X______________________
Thank you very much for signing that, it was real nice of you. I’m not like that though. I mean, I’m actually kind of a jerk. I’m kind of a paranoid-annoying-lying-jerk. Nobody really likes me because I’m so awful, so I have no friends. I have a lot of free time too, so I’m writing this memoir. I’m rereading it and it’s kind of pathetic, but oh well. Deal with it.
Anyway, I pour my heart into little, colored, paper stars. I write my wishes inside of them.
There you go.
You’re laughing.
I can see you laughing at me.
Even if you’re not laughing out loud, I can see you laughing at me on the inside.

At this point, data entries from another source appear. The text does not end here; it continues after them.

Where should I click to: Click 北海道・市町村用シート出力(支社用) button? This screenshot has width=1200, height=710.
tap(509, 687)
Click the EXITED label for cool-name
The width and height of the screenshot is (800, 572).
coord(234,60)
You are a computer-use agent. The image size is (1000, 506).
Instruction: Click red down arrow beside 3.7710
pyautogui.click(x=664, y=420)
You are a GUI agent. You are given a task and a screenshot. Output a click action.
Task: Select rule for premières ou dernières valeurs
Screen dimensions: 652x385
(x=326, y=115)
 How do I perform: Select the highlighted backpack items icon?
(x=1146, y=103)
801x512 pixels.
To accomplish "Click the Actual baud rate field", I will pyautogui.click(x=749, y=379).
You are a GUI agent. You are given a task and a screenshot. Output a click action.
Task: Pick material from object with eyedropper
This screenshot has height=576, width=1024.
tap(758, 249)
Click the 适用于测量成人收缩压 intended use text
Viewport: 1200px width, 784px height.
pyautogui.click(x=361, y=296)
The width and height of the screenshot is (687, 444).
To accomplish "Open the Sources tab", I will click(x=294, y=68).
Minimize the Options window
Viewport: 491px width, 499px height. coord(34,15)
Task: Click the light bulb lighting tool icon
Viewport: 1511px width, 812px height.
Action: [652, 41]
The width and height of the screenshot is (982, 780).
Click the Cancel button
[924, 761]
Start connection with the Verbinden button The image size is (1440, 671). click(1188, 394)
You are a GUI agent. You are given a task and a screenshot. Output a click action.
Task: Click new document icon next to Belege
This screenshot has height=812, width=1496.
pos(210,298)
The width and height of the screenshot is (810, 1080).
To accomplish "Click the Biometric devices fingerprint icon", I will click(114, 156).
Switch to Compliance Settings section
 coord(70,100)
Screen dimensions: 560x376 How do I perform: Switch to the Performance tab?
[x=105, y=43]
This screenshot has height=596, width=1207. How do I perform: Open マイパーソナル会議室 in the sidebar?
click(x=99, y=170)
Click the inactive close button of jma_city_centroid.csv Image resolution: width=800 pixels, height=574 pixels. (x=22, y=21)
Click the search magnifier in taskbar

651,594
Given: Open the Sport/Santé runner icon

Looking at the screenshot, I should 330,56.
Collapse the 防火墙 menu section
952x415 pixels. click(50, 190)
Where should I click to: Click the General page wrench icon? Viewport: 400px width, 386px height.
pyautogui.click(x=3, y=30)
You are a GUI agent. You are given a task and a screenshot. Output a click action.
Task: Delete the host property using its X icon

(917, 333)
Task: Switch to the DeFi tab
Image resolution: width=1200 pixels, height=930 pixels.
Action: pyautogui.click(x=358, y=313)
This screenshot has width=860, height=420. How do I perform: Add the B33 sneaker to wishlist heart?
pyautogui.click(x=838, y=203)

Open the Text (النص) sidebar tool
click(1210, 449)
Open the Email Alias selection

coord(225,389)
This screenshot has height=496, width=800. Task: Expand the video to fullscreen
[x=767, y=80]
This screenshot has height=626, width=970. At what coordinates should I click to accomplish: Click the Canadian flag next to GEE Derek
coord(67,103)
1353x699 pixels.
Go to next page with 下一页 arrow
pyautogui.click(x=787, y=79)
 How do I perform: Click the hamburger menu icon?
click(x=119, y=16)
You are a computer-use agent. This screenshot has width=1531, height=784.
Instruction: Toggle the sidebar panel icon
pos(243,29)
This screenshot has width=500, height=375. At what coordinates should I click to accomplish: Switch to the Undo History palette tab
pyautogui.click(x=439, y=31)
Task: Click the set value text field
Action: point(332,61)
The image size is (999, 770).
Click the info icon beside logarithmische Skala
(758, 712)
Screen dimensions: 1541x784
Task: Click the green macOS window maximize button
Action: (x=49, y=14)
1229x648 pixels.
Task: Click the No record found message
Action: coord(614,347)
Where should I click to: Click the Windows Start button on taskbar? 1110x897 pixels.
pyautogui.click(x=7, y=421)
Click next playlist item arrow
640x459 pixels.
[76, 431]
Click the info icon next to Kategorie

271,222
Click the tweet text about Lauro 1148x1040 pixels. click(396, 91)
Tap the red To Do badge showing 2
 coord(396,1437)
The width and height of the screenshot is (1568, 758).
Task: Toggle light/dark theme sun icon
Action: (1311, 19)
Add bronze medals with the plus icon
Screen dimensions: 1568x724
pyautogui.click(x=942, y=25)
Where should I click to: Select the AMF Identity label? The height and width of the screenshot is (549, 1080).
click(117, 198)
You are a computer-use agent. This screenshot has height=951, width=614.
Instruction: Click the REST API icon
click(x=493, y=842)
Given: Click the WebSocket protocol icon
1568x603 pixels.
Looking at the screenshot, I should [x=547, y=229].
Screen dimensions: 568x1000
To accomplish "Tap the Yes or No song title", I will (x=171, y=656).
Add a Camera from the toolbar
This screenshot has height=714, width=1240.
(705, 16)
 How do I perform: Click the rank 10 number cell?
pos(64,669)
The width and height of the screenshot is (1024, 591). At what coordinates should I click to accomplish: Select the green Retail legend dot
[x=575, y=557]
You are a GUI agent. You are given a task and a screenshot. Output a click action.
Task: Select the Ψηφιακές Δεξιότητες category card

There’s a mean smile on your face and your eyes are content because you’re thinking that I’m more of a loser than you.
If you don’t believe me go look in a mirror, you’ll see it.
I’m a loser.
That’s not true though.
Who’s the one reading a book about pathetic me and feeling good about it?
You’re a loser.
Anyway, I write my wishes in little, colored, paper stars that I fold myself and collect them in one of those big, plastic pretzel tubs. When the tub gets full then I’m going to dump them all out into the Valentine’s bonfire and watch all my wants disappear. If you think it’s stupid, go ahead and think it’s stupid. But only stupid people think things are stupid. You’re stupid. I’m stupid. We’re all stupid! Let’s have a party. Woohoo!
It is stupid. And it will never work. Burning things doesn’t make them go away, but I can still pretend. Pretending is nice. Pretending is the opposite of me. I am real; as are puppies and kittens and cotton and the guts the CIA just splattered all over your book.
Actually, I didn’t want the CIA to blow you up. I’m sorry they did that.